### WORK TO COMPLETE
From the line with "Open Mes paiements menu item" through the line with "Click the wallet", inclusive, return each line of the data below exactly and leave the rest out.

### Stored entries
%%

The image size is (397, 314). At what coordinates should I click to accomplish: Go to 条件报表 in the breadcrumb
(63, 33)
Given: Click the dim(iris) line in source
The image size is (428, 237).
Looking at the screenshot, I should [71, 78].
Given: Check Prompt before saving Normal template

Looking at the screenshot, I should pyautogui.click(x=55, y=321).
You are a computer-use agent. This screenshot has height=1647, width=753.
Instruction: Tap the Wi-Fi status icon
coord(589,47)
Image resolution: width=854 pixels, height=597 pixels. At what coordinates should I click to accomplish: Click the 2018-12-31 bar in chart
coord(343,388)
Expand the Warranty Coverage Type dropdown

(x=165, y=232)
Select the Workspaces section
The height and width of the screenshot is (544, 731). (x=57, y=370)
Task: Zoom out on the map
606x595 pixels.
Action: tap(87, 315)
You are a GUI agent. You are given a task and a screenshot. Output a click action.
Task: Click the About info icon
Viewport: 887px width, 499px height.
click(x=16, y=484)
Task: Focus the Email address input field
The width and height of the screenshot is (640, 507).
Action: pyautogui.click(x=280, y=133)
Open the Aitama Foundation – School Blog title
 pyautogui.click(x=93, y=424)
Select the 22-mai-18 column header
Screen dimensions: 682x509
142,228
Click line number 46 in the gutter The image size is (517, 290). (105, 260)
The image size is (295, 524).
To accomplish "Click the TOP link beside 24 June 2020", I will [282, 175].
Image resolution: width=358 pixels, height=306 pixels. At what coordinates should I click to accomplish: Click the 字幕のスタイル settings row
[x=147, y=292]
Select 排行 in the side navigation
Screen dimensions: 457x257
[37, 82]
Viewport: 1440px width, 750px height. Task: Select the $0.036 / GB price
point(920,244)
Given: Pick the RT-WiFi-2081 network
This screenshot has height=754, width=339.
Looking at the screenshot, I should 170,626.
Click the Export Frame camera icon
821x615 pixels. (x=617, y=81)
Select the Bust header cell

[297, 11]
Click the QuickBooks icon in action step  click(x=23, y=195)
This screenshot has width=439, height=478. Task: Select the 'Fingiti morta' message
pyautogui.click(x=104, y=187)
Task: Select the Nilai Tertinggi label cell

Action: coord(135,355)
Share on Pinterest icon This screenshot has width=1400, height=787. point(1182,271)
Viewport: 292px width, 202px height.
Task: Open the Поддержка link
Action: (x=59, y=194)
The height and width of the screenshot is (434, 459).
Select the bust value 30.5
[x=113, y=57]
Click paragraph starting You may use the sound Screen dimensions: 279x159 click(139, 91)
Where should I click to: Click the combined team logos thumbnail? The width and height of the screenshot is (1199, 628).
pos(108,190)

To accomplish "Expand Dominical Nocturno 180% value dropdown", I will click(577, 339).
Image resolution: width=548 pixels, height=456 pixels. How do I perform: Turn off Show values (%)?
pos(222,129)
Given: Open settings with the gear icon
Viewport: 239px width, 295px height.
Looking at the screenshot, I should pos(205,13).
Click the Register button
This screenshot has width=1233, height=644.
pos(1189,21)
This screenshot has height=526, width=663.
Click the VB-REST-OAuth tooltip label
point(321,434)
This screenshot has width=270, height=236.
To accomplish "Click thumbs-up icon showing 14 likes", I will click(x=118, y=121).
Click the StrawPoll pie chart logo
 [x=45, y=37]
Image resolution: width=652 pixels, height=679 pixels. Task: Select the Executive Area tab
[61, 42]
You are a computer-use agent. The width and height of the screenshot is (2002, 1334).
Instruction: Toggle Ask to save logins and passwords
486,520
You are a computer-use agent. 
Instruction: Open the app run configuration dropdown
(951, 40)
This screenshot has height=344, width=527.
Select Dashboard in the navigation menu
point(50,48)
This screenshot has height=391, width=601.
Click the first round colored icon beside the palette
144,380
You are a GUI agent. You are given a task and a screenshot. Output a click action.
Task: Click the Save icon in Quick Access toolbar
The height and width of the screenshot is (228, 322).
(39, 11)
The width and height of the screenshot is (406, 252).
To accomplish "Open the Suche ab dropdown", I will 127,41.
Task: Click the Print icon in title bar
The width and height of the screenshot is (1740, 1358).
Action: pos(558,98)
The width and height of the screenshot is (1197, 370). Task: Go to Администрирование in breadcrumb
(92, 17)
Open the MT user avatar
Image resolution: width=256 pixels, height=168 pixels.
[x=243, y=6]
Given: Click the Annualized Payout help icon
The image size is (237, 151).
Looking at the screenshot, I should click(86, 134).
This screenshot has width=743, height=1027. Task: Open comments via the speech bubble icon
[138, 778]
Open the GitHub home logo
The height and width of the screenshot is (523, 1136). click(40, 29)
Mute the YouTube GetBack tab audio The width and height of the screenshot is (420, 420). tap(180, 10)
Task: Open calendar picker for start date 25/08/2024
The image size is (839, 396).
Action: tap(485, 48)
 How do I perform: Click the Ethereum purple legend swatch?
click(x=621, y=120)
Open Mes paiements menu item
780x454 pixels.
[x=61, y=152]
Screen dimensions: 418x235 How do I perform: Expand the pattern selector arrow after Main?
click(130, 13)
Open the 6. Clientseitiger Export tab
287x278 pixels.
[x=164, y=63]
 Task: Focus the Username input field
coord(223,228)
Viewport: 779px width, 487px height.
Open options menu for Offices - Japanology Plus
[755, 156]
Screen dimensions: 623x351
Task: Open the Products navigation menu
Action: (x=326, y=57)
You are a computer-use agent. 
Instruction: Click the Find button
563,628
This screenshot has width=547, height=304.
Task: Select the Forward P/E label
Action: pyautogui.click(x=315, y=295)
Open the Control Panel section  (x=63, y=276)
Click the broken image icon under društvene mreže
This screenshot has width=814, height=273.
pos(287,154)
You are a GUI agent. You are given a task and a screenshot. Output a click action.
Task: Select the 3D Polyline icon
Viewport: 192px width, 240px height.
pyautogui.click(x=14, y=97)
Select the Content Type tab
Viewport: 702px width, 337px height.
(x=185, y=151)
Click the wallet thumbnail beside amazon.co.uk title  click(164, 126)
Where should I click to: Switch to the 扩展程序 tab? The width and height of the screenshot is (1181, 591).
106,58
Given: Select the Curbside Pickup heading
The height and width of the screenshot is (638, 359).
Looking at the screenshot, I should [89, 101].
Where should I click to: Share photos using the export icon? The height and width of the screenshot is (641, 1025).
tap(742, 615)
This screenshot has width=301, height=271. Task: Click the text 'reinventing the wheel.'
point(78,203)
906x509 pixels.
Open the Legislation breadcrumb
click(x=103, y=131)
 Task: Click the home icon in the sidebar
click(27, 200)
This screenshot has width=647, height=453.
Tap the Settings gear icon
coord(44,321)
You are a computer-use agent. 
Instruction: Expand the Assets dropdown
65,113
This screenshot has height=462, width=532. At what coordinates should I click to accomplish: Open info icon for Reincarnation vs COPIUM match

%%

### RESPONSE
Open Mes paiements menu item
780x454 pixels.
[x=61, y=152]
Screen dimensions: 418x235 How do I perform: Expand the pattern selector arrow after Main?
click(130, 13)
Open the 6. Clientseitiger Export tab
287x278 pixels.
[x=164, y=63]
 Task: Focus the Username input field
coord(223,228)
Viewport: 779px width, 487px height.
Open options menu for Offices - Japanology Plus
[755, 156]
Screen dimensions: 623x351
Task: Open the Products navigation menu
Action: (x=326, y=57)
You are a computer-use agent. 
Instruction: Click the Find button
563,628
This screenshot has width=547, height=304.
Task: Select the Forward P/E label
Action: pyautogui.click(x=315, y=295)
Open the Control Panel section  (x=63, y=276)
Click the broken image icon under društvene mreže
This screenshot has width=814, height=273.
pos(287,154)
You are a GUI agent. You are given a task and a screenshot. Output a click action.
Task: Select the 3D Polyline icon
Viewport: 192px width, 240px height.
pyautogui.click(x=14, y=97)
Select the Content Type tab
Viewport: 702px width, 337px height.
(x=185, y=151)
Click the wallet thumbnail beside amazon.co.uk title  click(164, 126)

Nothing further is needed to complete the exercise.